Wednesday, January 5, 2022

A Note To A Friend On A Second Look At LA Confidential

 Just saw it again for the first time since it first came out in 97.

Compelling, absorbing story.

I might pick at a few things though:

Russell Crowe doesn’t let me get inside him in any role he plays. There’s some quality in him, his acting, his natural demeanour, that limits my response to him, regardless of what character he plays. So different from say Denzel Washington who lets me get right inside whomever he plays. I mention him because of the two of them in American Gangster. 

Kim Basinger is an unsubtle actress and while good looking and ostensibly sexy, she doesn’t have the inner ability to radiate heat. 

Also, the ending which includes the ludicrous shoot out, the police department closing ranks, Exley coming out on top and Crowe and Kim Basinger “riding off” into happiness ever after is so “Hollywood.” 

As I watched it, I wondered if it could stand up to Scorsese’s better movies or to Chinatown. I concluded no: it doesn’t have the kinetic energy, the snap and crackle, of Scorsese’s movies. It seems to move along in a solid, sometimes stolid, quiet linear way.  But is it ever really enthralling? I don’t think so.

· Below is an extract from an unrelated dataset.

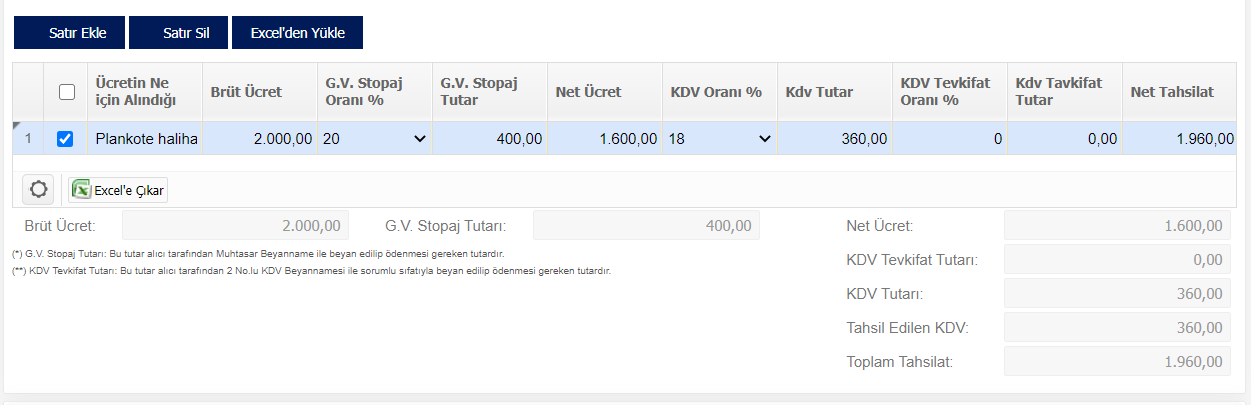
Task: Click the Excel'den Yükle button
Action: [297, 32]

And it doesn’t have the mysterious blackness and moral ambiguity of Chinatown. Even as LA Confidential’s main characters, the three cops, change, evolve morally, the story line is even with all its twists and turns almost conventional: the corrupt Captain and his cop army finally brought to heel after a ludicrous shoot out, the police department then closing ranks to preserve its reputation and, as noted, “the guy and the girl” riding off into a happy ending. 

And while it’s called neo noir, my idiosyncratic notion of noir—pervasive and basically unremitting darkness—has me thinking it’s not that. Such darkness as the film portrays finds growing shafts of light till the end is relatively sunny. 

I guess the counter to that is the department’s hailing the Captain as a hero in the end and burying his evil. But I still say no though I’m open to rejoinder. 

Body Heat is my idea of true neo noir.